Records from a data collection

<<<<

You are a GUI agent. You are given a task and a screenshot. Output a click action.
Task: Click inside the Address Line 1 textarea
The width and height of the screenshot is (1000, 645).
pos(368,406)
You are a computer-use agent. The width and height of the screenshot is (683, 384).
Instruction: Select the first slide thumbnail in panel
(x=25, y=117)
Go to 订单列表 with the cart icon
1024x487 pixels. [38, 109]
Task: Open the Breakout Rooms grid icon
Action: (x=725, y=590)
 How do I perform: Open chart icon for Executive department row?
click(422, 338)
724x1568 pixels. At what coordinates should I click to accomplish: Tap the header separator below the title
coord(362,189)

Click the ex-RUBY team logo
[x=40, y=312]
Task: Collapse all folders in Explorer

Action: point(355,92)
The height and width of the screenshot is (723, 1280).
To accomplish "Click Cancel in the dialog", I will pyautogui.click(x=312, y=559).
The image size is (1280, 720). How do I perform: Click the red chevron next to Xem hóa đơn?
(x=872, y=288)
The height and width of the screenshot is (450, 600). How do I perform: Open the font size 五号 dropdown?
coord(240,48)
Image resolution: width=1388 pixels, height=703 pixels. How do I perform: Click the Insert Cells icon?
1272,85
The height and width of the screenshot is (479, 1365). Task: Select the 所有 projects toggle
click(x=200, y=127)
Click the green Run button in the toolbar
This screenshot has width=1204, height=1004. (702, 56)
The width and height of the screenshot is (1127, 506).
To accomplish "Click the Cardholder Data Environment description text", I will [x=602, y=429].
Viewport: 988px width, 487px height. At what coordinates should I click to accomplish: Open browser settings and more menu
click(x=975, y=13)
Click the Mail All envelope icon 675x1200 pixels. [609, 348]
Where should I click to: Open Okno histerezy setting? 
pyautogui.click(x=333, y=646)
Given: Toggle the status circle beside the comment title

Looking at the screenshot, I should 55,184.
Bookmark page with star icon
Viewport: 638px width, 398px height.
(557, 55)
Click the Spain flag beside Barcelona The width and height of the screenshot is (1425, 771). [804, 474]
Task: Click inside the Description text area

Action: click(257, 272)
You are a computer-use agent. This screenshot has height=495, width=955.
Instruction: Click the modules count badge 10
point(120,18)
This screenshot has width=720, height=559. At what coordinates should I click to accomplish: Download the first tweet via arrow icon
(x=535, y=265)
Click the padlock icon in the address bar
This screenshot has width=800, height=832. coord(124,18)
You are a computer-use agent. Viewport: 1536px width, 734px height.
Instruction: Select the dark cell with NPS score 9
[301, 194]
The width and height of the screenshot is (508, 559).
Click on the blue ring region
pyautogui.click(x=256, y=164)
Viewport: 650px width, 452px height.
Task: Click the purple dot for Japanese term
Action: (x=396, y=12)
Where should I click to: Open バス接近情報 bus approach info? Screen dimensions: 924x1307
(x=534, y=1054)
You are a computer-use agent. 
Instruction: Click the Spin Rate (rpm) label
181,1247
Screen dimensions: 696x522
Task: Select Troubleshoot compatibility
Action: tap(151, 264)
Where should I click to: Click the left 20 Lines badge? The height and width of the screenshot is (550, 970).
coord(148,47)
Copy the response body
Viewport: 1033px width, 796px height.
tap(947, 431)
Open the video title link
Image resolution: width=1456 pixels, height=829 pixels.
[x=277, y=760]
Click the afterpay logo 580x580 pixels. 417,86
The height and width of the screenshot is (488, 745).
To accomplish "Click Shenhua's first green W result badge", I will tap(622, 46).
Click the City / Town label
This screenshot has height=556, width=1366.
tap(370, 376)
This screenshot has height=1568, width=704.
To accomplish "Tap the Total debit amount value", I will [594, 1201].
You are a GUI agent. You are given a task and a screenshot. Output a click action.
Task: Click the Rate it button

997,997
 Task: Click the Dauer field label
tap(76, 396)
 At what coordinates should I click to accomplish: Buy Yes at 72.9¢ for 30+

>>>>

WHAT YOU WILL DO | Restate the entries above, keeping every word intact.

RESPONSE |
You are a GUI agent. You are given a task and a screenshot. Output a click action.
Task: Click inside the Address Line 1 textarea
The width and height of the screenshot is (1000, 645).
pos(368,406)
You are a computer-use agent. The width and height of the screenshot is (683, 384).
Instruction: Select the first slide thumbnail in panel
(x=25, y=117)
Go to 订单列表 with the cart icon
1024x487 pixels. [38, 109]
Task: Open the Breakout Rooms grid icon
Action: (x=725, y=590)
 How do I perform: Open chart icon for Executive department row?
click(422, 338)
724x1568 pixels. At what coordinates should I click to accomplish: Tap the header separator below the title
coord(362,189)

Click the ex-RUBY team logo
[x=40, y=312]
Task: Collapse all folders in Explorer

Action: point(355,92)
The height and width of the screenshot is (723, 1280).
To accomplish "Click Cancel in the dialog", I will pyautogui.click(x=312, y=559).
The image size is (1280, 720). How do I perform: Click the red chevron next to Xem hóa đơn?
(x=872, y=288)
The height and width of the screenshot is (450, 600). How do I perform: Open the font size 五号 dropdown?
coord(240,48)
Image resolution: width=1388 pixels, height=703 pixels. How do I perform: Click the Insert Cells icon?
1272,85
The height and width of the screenshot is (479, 1365). Task: Select the 所有 projects toggle
click(x=200, y=127)
Click the green Run button in the toolbar
This screenshot has width=1204, height=1004. (702, 56)
The width and height of the screenshot is (1127, 506).
To accomplish "Click the Cardholder Data Environment description text", I will [x=602, y=429].
Viewport: 988px width, 487px height. At what coordinates should I click to accomplish: Open browser settings and more menu
click(x=975, y=13)
Click the Mail All envelope icon 675x1200 pixels. [609, 348]
Where should I click to: Open Okno histerezy setting? 
pyautogui.click(x=333, y=646)
Given: Toggle the status circle beside the comment title

Looking at the screenshot, I should 55,184.
Bookmark page with star icon
Viewport: 638px width, 398px height.
(557, 55)
Click the Spain flag beside Barcelona The width and height of the screenshot is (1425, 771). [804, 474]
Task: Click inside the Description text area

Action: click(257, 272)
You are a computer-use agent. This screenshot has height=495, width=955.
Instruction: Click the modules count badge 10
point(120,18)
This screenshot has width=720, height=559. At what coordinates should I click to accomplish: Download the first tweet via arrow icon
(x=535, y=265)
Click the padlock icon in the address bar
This screenshot has width=800, height=832. coord(124,18)
You are a computer-use agent. Viewport: 1536px width, 734px height.
Instruction: Select the dark cell with NPS score 9
[301, 194]
The width and height of the screenshot is (508, 559).
Click on the blue ring region
pyautogui.click(x=256, y=164)
Viewport: 650px width, 452px height.
Task: Click the purple dot for Japanese term
Action: (x=396, y=12)
Where should I click to: Open バス接近情報 bus approach info? Screen dimensions: 924x1307
(x=534, y=1054)
You are a computer-use agent. 
Instruction: Click the Spin Rate (rpm) label
181,1247
Screen dimensions: 696x522
Task: Select Troubleshoot compatibility
Action: tap(151, 264)
Where should I click to: Click the left 20 Lines badge? The height and width of the screenshot is (550, 970).
coord(148,47)
Copy the response body
Viewport: 1033px width, 796px height.
tap(947, 431)
Open the video title link
Image resolution: width=1456 pixels, height=829 pixels.
[x=277, y=760]
Click the afterpay logo 580x580 pixels. 417,86
The height and width of the screenshot is (488, 745).
To accomplish "Click Shenhua's first green W result badge", I will tap(622, 46).
Click the City / Town label
This screenshot has height=556, width=1366.
tap(370, 376)
This screenshot has height=1568, width=704.
To accomplish "Tap the Total debit amount value", I will [594, 1201].
You are a GUI agent. You are given a task and a screenshot. Output a click action.
Task: Click the Rate it button

997,997
 Task: Click the Dauer field label
tap(76, 396)
 At what coordinates should I click to accomplish: Buy Yes at 72.9¢ for 30+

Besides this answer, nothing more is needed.